Objective — Reproduce word for word the part of the data that opens with the line containing "Click the Careers at Kuehne+Nagel heading" and closes with the last line of the data, keeping both of those lines.

Dataset records —
· · · · · · ·

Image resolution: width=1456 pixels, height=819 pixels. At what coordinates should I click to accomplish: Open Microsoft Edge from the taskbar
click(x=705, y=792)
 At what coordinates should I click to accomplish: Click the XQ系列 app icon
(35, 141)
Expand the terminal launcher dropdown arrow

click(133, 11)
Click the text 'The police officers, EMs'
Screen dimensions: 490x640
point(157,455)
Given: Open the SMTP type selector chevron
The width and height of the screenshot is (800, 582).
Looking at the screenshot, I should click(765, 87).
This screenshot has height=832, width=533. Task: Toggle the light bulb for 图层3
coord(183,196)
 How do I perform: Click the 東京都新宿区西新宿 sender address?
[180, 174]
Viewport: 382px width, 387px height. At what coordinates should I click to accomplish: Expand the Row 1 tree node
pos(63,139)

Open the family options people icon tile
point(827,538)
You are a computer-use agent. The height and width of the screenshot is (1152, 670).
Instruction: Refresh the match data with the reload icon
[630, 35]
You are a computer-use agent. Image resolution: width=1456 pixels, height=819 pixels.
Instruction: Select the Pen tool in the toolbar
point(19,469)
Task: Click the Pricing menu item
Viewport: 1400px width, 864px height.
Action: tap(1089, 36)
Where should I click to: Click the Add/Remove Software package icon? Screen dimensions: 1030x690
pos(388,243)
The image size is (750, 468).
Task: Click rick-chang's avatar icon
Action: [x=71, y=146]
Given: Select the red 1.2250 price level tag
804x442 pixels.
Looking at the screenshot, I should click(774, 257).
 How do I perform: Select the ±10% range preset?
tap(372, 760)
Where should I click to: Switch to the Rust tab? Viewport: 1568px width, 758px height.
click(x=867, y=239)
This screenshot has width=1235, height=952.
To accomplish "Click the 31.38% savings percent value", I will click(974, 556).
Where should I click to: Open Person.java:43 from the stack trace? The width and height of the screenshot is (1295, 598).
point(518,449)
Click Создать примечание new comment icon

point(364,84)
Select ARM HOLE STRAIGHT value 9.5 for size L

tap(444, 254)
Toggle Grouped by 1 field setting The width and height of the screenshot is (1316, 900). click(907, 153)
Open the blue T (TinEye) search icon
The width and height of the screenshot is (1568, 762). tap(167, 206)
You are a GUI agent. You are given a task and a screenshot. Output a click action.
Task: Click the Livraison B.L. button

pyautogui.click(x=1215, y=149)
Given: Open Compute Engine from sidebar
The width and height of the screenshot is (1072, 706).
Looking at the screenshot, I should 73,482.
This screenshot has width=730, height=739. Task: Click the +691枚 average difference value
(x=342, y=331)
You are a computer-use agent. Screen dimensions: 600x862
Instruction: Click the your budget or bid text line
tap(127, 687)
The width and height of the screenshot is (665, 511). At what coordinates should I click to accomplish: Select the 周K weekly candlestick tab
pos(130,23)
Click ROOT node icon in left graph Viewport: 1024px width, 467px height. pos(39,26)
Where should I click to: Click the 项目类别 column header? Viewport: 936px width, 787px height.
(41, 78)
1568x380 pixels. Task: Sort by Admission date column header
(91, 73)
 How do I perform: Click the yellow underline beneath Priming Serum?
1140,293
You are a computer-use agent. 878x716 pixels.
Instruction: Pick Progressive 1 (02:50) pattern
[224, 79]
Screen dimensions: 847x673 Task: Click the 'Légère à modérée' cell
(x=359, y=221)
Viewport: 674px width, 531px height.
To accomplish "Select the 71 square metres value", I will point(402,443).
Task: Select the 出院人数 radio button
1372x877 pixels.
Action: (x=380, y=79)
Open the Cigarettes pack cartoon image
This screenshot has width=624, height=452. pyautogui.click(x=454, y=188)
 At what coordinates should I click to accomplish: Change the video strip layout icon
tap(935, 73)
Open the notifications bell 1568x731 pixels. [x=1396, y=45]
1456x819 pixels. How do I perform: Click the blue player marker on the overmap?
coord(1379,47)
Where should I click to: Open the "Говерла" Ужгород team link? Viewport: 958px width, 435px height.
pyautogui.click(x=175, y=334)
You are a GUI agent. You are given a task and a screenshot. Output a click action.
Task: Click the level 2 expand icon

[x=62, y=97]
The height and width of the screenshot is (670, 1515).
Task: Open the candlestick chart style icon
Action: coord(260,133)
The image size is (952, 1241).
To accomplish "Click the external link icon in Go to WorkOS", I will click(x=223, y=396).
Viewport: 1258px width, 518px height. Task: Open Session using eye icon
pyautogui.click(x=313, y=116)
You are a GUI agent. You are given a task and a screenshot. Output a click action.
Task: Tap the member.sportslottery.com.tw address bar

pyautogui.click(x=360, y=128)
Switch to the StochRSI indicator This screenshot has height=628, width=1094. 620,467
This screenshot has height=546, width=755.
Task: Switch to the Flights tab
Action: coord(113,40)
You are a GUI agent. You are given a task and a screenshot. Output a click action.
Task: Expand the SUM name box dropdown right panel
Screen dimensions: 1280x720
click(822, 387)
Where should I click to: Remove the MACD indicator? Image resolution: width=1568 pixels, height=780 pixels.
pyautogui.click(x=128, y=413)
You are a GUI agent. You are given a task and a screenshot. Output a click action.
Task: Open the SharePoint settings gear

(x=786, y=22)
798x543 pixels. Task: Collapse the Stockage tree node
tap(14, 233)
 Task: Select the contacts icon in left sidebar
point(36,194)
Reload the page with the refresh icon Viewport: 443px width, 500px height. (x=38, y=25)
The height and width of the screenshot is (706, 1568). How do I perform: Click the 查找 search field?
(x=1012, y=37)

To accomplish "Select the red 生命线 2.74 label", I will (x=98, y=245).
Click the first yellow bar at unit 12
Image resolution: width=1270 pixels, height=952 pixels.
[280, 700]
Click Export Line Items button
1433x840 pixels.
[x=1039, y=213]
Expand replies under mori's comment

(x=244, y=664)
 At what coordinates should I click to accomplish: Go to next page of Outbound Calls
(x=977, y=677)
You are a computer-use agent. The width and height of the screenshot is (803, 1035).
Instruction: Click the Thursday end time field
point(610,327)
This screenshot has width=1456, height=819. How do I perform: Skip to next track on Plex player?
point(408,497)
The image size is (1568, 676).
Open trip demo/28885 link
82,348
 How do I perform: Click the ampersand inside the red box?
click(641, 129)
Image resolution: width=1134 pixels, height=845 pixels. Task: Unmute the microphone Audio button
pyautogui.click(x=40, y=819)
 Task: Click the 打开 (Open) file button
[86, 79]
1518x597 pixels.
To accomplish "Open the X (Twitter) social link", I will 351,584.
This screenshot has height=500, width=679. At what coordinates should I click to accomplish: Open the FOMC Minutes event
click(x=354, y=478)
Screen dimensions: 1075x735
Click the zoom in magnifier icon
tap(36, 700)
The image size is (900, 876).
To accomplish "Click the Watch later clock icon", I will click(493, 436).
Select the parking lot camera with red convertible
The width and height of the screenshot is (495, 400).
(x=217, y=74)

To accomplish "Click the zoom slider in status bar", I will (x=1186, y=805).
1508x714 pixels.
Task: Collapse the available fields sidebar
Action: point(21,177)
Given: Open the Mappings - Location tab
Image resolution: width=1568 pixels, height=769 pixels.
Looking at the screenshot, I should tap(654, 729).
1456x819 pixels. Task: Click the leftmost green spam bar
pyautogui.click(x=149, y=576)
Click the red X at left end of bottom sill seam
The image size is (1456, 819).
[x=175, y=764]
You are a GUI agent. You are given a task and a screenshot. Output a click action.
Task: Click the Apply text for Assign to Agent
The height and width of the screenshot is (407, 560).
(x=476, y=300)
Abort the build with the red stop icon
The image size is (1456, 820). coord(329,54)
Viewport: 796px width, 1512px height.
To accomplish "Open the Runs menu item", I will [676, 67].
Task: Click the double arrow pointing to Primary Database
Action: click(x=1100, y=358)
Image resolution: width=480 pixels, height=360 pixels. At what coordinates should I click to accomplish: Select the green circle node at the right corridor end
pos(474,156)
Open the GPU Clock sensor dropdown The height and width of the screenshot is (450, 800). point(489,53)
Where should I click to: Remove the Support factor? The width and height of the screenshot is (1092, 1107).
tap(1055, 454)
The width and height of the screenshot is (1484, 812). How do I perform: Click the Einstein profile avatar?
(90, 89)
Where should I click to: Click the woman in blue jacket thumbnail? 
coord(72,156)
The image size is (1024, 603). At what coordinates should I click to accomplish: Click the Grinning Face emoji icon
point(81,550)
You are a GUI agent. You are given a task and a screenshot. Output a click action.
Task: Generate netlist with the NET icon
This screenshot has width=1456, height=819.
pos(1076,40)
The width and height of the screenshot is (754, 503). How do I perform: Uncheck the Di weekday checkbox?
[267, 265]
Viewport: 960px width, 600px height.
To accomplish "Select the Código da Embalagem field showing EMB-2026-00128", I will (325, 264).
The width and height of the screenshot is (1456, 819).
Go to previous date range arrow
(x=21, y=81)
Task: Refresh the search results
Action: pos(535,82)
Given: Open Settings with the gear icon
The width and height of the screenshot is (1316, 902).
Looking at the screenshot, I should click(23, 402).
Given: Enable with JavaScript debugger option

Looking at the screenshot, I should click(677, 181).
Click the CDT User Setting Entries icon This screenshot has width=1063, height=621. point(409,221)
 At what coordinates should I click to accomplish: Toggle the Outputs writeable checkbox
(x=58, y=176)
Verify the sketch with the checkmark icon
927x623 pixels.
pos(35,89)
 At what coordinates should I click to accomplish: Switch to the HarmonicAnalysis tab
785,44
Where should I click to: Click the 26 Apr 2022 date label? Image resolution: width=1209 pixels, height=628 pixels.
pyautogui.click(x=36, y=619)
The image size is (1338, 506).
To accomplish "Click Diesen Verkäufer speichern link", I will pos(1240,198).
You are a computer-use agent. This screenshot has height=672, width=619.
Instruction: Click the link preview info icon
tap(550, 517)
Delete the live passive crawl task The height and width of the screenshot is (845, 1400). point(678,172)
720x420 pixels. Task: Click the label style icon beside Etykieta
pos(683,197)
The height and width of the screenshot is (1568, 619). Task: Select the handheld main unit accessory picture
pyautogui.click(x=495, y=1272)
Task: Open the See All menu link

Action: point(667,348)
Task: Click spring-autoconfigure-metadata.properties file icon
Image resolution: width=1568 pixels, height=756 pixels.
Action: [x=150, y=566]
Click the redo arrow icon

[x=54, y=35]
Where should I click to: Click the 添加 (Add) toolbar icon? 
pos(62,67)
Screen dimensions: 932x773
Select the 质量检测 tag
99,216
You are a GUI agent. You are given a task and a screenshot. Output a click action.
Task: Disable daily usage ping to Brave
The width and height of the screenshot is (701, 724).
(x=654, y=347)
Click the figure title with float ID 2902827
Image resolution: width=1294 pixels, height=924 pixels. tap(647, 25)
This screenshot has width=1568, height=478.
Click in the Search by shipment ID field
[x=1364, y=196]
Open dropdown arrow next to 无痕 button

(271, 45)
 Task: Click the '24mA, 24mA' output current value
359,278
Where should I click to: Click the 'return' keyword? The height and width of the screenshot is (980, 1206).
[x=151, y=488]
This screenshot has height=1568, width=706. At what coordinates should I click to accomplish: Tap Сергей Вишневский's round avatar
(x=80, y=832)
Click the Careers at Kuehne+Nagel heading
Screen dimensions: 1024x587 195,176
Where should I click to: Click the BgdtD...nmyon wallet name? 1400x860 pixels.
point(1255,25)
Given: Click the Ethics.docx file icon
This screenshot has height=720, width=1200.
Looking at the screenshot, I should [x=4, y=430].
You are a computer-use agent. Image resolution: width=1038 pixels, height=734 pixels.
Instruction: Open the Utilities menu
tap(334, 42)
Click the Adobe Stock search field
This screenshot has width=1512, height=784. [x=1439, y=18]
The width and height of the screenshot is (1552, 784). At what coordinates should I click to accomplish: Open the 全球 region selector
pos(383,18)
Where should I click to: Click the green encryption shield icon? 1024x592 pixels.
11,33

· · · · · · ·

Solution to this problem —
Click the Careers at Kuehne+Nagel heading
Screen dimensions: 1024x587 195,176
Where should I click to: Click the BgdtD...nmyon wallet name? 1400x860 pixels.
point(1255,25)
Given: Click the Ethics.docx file icon
This screenshot has height=720, width=1200.
Looking at the screenshot, I should [x=4, y=430].
You are a computer-use agent. Image resolution: width=1038 pixels, height=734 pixels.
Instruction: Open the Utilities menu
tap(334, 42)
Click the Adobe Stock search field
This screenshot has width=1512, height=784. [x=1439, y=18]
The width and height of the screenshot is (1552, 784). At what coordinates should I click to accomplish: Open the 全球 region selector
pos(383,18)
Where should I click to: Click the green encryption shield icon? 1024x592 pixels.
11,33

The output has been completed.